> **Stated problem**
Please write out the records below, starting with the line that contains "You are a computer-use agent. This" and going on through the line that contains "Looking at the screenshot, I should (x=911, y=171).".

--- BEGIN ---

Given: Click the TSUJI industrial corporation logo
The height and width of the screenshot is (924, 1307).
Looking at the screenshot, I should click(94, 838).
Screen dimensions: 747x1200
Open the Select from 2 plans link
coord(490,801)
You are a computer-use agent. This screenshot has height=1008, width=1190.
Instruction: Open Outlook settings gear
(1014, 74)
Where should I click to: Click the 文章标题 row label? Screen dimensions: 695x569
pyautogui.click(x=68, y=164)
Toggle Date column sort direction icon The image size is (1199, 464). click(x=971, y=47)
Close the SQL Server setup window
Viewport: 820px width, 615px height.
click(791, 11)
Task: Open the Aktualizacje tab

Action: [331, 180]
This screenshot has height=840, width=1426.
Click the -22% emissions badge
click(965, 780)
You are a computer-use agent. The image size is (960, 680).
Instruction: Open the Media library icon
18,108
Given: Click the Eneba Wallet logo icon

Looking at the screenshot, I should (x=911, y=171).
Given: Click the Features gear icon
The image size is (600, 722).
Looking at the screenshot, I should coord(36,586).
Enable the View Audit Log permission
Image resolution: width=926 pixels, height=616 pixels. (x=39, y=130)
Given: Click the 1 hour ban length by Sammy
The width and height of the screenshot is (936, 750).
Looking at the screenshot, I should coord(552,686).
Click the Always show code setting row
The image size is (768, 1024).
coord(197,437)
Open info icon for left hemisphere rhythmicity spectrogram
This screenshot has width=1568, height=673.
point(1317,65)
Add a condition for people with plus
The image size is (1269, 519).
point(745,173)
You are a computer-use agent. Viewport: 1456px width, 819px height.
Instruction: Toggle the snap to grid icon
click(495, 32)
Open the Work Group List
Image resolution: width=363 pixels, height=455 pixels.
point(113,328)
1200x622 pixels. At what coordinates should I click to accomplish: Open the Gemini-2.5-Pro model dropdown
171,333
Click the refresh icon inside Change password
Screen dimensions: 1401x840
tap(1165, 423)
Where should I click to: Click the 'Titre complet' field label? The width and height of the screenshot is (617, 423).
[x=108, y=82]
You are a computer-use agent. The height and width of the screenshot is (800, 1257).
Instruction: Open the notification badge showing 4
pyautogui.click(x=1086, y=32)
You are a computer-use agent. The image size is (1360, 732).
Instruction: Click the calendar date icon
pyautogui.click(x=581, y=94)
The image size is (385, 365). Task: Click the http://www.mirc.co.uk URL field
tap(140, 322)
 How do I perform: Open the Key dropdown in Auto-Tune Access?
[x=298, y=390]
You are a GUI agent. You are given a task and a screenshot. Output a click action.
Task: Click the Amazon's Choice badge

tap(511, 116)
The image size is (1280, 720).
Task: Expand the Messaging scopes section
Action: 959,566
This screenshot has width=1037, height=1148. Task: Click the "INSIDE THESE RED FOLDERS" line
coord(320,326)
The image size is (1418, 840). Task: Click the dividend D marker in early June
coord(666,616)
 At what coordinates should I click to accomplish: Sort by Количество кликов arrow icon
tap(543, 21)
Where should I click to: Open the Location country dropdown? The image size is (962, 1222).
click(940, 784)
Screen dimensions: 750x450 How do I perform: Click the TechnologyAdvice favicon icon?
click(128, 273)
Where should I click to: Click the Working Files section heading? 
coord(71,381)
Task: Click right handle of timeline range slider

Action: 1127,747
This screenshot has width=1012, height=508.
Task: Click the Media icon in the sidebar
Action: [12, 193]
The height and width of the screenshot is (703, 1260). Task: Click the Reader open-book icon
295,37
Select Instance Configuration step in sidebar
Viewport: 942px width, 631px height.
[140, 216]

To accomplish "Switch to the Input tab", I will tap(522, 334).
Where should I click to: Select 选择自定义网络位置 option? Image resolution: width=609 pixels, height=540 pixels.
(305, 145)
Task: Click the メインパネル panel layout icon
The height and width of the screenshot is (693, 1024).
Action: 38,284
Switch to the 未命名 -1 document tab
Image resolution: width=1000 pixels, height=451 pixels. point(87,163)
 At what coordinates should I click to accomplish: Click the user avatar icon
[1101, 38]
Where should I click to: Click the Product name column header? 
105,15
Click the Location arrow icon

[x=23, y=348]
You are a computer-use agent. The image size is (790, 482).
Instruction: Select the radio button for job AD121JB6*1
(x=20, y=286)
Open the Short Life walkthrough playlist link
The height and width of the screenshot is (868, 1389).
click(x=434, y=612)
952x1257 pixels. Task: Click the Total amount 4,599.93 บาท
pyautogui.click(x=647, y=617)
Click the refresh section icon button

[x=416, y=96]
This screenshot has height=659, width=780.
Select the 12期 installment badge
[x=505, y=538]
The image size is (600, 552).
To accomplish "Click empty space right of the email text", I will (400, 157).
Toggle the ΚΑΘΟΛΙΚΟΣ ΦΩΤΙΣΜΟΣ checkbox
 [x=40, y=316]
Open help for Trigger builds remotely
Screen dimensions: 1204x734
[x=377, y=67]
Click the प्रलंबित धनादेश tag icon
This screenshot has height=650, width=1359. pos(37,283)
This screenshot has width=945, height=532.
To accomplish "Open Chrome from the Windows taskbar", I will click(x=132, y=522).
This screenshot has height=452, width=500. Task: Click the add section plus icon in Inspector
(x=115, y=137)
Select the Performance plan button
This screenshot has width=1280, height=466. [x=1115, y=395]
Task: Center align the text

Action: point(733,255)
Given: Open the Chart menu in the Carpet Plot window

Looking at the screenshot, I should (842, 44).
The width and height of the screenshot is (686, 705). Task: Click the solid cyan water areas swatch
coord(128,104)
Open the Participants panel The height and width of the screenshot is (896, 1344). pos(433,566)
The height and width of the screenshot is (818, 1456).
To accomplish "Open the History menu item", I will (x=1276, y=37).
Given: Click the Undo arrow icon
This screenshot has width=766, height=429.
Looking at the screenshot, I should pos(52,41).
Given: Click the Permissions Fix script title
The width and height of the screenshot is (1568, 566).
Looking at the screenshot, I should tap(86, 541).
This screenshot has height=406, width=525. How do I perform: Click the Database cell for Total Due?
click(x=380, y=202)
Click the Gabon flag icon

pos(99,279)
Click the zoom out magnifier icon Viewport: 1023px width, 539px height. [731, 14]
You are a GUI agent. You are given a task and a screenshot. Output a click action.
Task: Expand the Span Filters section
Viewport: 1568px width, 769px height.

--- END ---

> **Final answer**
You are a computer-use agent. This screenshot has height=1008, width=1190.
Instruction: Open Outlook settings gear
(1014, 74)
Where should I click to: Click the 文章标题 row label? Screen dimensions: 695x569
pyautogui.click(x=68, y=164)
Toggle Date column sort direction icon The image size is (1199, 464). click(x=971, y=47)
Close the SQL Server setup window
Viewport: 820px width, 615px height.
click(791, 11)
Task: Open the Aktualizacje tab

Action: [331, 180]
This screenshot has height=840, width=1426.
Click the -22% emissions badge
click(965, 780)
You are a computer-use agent. The image size is (960, 680).
Instruction: Open the Media library icon
18,108
Given: Click the Eneba Wallet logo icon

Looking at the screenshot, I should (x=911, y=171).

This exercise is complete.